Mastermind · February 14, 2026

Two features, done better than anyone

The line that crystallized the week's call was Chinat's: the product that wins an early market is usually the one that does one thing so well nobody questions why you built it.

I'd come in with a Pulse roadmap that had become too generous with itself. Automated outreach. Presence across a few public surfaces. Meeting notes. Live transcription. Visual memory. Persistent context. Agent-to-agent communication. Every one of those felt defensible on its own. Collectively they made the product impossible to describe in one sentence, which I've now come to believe is the leading indicator that a product is in trouble.

The interviews I've been running made it concrete. Founders kept describing two specific needs with real urgency. One was cold outreach at a scale they couldn't do manually, reaching fifty people a day with genuinely personalized messages, with almost no user effort beyond setup. Two was being present on the right surfaces at the right times without having to context-switch for each one. Everything else on my roadmap was wishlist material. Interesting, maybe useful, but nobody was leading with it.

The exercise this week is cutting. Every feature that doesn't serve the two founder jobs comes off the demo. Every capability that's technically impressive but isn't one of those two jobs gets shelved. That's uncomfortable because I'm proud of some of the things I'm cutting. The heartbeat layer, the active agent, the live transcription, all real engineering work. All of them stay in the code base. None of them lead.

Chinat pushed on why I'd been unwilling to cut. The honest answer is that breadth had been my psychological hedge. If the product can do ten things, one of them will hit, right? That's the story founders tell themselves when they haven't committed. The failure mode it produces is that you build a demo that does ten things badly and none of them spectacularly, and the audience walks away remembering none of it. Depth is what produces memory. Breadth is what produces polite nods.

The other frame that helped is thinking about the two jobs as distribution-shaped, not feature-shaped. Cold outreach at scale is not a feature, it's a wedge into founder distribution. If a founder starts using Pulse for outreach, they're using Pulse every day. That's the kind of habit that makes everything else we build cheaper to distribute, because we're already in the workflow. The second job, presence, compounds the same way. Once Pulse is responding on your behalf across the surfaces you live on, the surface area for future capabilities is already open.

The research side of my life is pushing the same discipline. The network-of-agents paper is narrowing to one specific claim rather than a framework. Agent networks become intelligent through structured interaction mechanisms, not through scale alone. The paper has to defend that claim and nothing else. Everything else is support structure. Same shape as Pulse's product cut. One main claim, everything else subordinate.

The part I'm sitting with is that the two founder jobs look small. Cold outreach is a thing other products do. Presence is a thing other products do. What's the moat? The honest answer is that the moat is depth, not category novelty. Our job is to do one or both of these so well that a founder comparing us to the generic alternative sees a clear gap. That's a different kind of moat than a technical novelty moat, and it's the kind I've been reluctant to lean on because it feels less academically interesting. But depth is what produces retention, and retention is what produces a business.
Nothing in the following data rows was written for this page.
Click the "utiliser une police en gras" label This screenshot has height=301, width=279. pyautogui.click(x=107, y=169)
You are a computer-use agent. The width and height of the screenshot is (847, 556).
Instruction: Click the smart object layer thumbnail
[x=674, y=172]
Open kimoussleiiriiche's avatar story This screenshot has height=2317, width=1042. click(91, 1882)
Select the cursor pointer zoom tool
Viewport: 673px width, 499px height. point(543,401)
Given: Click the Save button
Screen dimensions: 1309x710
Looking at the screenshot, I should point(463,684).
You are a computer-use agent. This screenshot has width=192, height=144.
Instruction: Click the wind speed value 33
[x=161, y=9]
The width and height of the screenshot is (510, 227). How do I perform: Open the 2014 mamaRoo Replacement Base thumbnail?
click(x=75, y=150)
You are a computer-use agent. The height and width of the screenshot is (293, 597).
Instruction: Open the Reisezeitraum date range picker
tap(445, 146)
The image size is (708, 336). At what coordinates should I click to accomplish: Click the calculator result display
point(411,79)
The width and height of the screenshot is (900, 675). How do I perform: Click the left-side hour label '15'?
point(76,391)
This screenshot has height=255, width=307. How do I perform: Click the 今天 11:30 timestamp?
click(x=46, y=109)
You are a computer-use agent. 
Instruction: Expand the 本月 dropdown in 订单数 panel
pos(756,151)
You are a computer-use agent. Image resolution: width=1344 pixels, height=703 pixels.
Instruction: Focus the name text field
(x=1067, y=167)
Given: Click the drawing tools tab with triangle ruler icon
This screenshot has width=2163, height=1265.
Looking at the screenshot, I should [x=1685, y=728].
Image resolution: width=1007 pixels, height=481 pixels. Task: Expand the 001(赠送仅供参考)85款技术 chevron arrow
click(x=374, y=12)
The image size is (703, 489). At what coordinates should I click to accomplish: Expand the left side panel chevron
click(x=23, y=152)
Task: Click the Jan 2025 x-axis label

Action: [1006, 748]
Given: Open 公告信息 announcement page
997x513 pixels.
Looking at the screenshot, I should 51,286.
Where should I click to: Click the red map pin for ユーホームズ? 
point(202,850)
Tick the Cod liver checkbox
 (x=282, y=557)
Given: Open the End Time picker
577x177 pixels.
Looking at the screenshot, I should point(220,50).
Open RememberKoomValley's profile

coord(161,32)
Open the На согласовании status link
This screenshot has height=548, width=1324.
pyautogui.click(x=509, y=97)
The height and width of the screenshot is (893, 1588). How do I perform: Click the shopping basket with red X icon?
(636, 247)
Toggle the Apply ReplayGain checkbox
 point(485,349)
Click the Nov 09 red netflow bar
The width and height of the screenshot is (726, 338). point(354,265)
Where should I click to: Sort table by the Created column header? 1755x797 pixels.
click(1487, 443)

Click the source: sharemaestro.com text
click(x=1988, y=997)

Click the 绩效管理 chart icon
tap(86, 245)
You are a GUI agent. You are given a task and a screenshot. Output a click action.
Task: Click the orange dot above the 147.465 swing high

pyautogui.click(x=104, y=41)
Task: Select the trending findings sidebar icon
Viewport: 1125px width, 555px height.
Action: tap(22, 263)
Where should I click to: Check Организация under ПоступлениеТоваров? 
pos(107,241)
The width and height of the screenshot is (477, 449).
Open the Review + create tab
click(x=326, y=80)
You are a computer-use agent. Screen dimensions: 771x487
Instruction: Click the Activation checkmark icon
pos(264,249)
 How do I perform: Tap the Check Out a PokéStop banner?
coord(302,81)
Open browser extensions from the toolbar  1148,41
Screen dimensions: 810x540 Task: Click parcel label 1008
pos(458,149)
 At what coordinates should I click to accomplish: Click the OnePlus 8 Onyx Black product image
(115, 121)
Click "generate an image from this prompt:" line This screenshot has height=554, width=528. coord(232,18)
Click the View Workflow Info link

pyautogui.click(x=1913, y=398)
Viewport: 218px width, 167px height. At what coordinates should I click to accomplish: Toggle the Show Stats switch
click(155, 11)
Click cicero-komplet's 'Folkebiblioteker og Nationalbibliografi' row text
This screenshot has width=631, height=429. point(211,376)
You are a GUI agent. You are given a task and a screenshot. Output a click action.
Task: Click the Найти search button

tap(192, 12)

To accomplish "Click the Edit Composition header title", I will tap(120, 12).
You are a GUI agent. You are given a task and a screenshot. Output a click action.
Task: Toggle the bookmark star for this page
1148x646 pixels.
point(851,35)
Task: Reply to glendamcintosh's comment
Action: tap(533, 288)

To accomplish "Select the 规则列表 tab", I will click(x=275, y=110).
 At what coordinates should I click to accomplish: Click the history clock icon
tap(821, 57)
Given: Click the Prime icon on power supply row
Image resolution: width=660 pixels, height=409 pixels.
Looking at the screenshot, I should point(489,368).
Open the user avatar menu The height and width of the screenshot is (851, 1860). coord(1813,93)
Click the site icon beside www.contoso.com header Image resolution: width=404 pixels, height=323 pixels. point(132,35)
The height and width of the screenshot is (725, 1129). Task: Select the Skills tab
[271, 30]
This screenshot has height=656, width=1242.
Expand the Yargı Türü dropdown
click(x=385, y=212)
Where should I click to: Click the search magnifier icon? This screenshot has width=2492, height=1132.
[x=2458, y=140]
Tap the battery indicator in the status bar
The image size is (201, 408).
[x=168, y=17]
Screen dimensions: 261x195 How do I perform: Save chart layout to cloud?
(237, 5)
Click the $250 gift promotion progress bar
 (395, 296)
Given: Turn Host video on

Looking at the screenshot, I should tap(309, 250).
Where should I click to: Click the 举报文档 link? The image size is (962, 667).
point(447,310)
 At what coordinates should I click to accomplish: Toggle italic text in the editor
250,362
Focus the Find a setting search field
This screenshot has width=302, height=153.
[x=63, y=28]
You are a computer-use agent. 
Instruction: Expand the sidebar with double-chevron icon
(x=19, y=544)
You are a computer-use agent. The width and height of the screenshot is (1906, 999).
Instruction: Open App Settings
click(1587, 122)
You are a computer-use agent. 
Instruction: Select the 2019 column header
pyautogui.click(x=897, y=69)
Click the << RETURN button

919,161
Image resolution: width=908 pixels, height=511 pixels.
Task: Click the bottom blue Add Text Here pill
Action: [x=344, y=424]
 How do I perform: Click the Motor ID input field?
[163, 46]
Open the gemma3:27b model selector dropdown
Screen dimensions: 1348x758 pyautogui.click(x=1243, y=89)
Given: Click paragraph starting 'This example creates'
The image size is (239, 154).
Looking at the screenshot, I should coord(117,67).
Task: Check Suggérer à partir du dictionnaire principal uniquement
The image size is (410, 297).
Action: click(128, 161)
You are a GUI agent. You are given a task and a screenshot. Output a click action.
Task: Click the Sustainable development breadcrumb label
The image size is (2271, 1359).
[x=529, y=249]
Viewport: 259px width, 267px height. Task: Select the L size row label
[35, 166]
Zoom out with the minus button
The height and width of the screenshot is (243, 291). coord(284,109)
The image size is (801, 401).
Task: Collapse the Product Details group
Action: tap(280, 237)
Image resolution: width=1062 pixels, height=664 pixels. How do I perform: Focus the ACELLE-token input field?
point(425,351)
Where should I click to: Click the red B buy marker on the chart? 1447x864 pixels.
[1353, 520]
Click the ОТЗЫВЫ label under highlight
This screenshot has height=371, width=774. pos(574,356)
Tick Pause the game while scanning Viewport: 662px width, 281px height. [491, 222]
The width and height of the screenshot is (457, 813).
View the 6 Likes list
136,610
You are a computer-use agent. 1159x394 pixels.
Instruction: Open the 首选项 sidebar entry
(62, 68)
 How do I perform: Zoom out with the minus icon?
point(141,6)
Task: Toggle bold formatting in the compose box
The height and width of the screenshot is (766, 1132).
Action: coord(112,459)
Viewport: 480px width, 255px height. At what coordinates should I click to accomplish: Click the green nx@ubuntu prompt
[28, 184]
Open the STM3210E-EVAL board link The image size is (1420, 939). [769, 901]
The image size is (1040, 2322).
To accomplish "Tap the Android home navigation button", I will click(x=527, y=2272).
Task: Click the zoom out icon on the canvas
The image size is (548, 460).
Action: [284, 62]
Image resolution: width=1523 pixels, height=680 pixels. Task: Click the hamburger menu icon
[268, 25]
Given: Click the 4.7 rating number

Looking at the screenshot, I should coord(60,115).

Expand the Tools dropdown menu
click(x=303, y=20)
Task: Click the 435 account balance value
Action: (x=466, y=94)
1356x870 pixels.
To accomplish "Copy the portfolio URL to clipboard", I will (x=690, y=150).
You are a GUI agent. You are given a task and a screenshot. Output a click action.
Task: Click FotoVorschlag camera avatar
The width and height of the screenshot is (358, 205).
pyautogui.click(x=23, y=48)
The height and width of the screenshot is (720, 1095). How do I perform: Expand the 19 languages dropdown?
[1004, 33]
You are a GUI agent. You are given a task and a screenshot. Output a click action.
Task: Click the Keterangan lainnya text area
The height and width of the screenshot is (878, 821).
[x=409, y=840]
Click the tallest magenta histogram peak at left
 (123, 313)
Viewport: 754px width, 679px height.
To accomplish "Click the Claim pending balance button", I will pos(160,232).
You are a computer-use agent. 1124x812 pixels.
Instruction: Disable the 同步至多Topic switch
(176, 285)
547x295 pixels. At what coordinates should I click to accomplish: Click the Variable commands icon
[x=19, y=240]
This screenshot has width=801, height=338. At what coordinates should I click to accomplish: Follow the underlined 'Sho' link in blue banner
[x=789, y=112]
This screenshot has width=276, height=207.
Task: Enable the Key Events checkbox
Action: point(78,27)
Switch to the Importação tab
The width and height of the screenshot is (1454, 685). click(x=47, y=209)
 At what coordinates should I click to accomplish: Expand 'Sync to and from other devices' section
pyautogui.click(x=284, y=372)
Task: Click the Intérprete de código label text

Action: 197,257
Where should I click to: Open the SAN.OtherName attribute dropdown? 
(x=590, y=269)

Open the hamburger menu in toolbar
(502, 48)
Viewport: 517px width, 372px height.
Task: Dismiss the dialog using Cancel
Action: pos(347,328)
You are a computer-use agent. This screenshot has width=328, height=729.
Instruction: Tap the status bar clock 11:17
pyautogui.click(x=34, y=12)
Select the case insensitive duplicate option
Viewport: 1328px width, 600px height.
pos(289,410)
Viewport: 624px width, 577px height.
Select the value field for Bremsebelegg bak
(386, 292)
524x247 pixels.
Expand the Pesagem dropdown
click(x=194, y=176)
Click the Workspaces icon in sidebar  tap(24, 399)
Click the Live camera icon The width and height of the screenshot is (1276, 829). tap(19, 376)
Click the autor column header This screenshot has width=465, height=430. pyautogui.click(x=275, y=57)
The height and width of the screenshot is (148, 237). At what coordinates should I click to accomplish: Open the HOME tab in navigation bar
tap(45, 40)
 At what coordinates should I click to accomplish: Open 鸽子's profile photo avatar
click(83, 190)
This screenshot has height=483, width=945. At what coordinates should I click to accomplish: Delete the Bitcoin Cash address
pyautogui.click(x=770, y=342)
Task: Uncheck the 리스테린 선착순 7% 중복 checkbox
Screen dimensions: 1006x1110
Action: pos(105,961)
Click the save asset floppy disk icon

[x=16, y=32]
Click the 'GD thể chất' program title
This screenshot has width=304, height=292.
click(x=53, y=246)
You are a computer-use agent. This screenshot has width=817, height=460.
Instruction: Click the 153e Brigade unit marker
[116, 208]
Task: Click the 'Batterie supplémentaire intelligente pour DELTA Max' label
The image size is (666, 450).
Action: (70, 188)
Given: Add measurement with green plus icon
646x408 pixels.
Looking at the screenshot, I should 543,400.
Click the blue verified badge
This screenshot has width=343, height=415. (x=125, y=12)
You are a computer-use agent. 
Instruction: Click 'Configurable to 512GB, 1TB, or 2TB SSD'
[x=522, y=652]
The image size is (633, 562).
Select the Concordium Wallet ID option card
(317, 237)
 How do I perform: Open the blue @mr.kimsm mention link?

Chinat mirrored the same move from the MentorMates side. He's running a flagship hackathon in Hong Kong in July and he's treating that event as the forcing function for the whole product, not as a marketing moment. Same shape: one big test that forces everything to get sharp. In his case, an event with a thousand participants. In my case, a demo that does one or two things end-to-end with zero slop.

The last thing worth naming. I've been measuring progress by feature count, which is a bad metric for early products. The right metric is clarity. Can I describe Pulse in one sentence that a founder would react to? Can I demo it in ninety seconds in a way that tells a whole story? If not, I haven't cut enough.

The check I'm making on myself: by the next mastermind, the demo tells one story, end-to-end, and the paper has a one-page abstract that holds together. If the demo still has five use cases in it, I haven't done the work.